## DIRECTIONS FOR THIS TASK
From the line with "Given: Turn On Elementary Video Collection" to the final line, print the records exactly as they are.

## DATA SUPPLIED

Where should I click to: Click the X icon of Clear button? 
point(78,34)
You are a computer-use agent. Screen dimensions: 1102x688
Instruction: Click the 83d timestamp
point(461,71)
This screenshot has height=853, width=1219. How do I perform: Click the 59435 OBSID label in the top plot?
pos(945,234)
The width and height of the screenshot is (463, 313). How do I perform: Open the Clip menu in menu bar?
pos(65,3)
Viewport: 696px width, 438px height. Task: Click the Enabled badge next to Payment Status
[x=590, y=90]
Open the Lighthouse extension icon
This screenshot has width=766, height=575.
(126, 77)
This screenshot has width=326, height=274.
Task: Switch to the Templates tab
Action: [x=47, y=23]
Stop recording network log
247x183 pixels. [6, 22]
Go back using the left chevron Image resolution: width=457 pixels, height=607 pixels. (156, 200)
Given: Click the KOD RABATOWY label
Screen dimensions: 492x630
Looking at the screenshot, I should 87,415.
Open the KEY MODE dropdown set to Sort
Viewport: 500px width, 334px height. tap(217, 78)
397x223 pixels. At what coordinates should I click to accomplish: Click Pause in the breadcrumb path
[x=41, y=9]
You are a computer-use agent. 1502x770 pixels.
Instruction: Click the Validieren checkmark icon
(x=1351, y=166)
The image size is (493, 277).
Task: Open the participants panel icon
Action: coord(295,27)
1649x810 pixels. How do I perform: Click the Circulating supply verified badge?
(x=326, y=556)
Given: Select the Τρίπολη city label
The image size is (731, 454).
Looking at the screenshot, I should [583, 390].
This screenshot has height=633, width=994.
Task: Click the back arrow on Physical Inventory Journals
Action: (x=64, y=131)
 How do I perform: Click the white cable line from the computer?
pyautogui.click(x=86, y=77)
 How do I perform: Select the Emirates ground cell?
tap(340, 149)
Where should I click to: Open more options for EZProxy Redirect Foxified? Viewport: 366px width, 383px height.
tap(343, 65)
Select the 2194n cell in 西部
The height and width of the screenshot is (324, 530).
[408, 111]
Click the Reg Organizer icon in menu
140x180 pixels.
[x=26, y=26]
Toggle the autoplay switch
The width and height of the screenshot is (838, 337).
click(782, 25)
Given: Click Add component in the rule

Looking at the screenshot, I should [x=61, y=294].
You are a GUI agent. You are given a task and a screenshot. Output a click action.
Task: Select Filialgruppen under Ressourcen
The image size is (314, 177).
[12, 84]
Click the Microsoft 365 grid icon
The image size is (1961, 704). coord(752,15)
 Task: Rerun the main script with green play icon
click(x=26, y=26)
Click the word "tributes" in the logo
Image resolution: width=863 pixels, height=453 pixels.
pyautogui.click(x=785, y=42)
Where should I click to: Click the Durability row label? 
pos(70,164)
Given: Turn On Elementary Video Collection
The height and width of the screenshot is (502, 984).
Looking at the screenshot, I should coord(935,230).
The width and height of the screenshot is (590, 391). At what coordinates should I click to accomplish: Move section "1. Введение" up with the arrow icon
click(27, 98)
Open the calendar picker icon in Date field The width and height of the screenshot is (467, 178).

## EXERCISE SOLUTION
Given: Turn On Elementary Video Collection
The height and width of the screenshot is (502, 984).
Looking at the screenshot, I should coord(935,230).
The width and height of the screenshot is (590, 391). At what coordinates should I click to accomplish: Move section "1. Введение" up with the arrow icon
click(27, 98)
Open the calendar picker icon in Date field The width and height of the screenshot is (467, 178).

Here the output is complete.